Hyperosmolar Hyperglycemic State With Reversible Encephalopathy in a Young Female on Chronic Steroids and Opioids: A Case Report.
Athena Myrou
Abstract
Open AccessHyperosmolar hyperglycemic state (HHS) is uncommon in young adults and may signal complex metabolic and pharmacologic interactions, particularly in the context of chronic glucocorticoid and opioid exposure. We describe a 22-year-old female with morbid obesity, idiopathic intracranial hypertension treated with ventriculoperitoneal shunting and neuromodulation, chronic high-dose steroid use, and opioid exposure who presented with severe hyperglycemia, dehydration, headache, and transient confusion. Laboratory findings revealed glucose level of 583 mg/dL, calculated osmolality of approximately 318 mOsm/kg, preserved C-peptide indicating severe insulin resistance, and suppressed adrenocorticotropic hormone and cortisol consistent with exogenous steroid-induced hypothalamic-pituitary-adrenal axis suppression.
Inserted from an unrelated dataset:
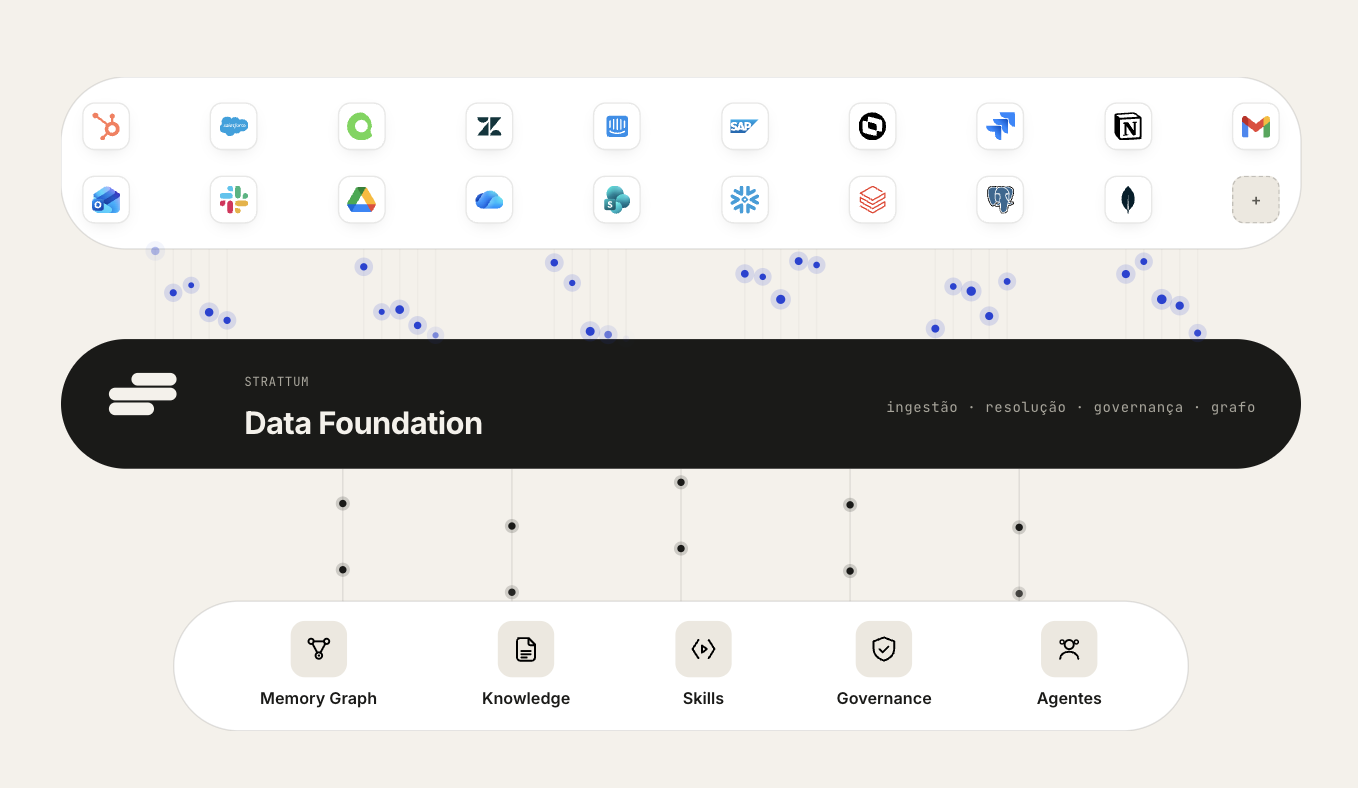This screenshot has height=788, width=1358.
Task: Open the Slack integration tile
Action: (234, 200)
Urine ketones were present, but serum ketones were absent, supporting HHS without ketoacidosis. Neuroimaging excluded acute intracranial pathology. The patient improved with intravenous fluids, insulin therapy, treatment of intercurrent infection, and careful steroid tapering, achieving full neurologic recovery. This case highlights the potential for hyperosmolar neuro-metabolic crisis in young adults with chronic steroid and opioid exposure and emphasizes the importance of considering HHS in atypical populations, particularly when obesity, prolonged glucocorticoid therapy, and central nervous system depressants coexist.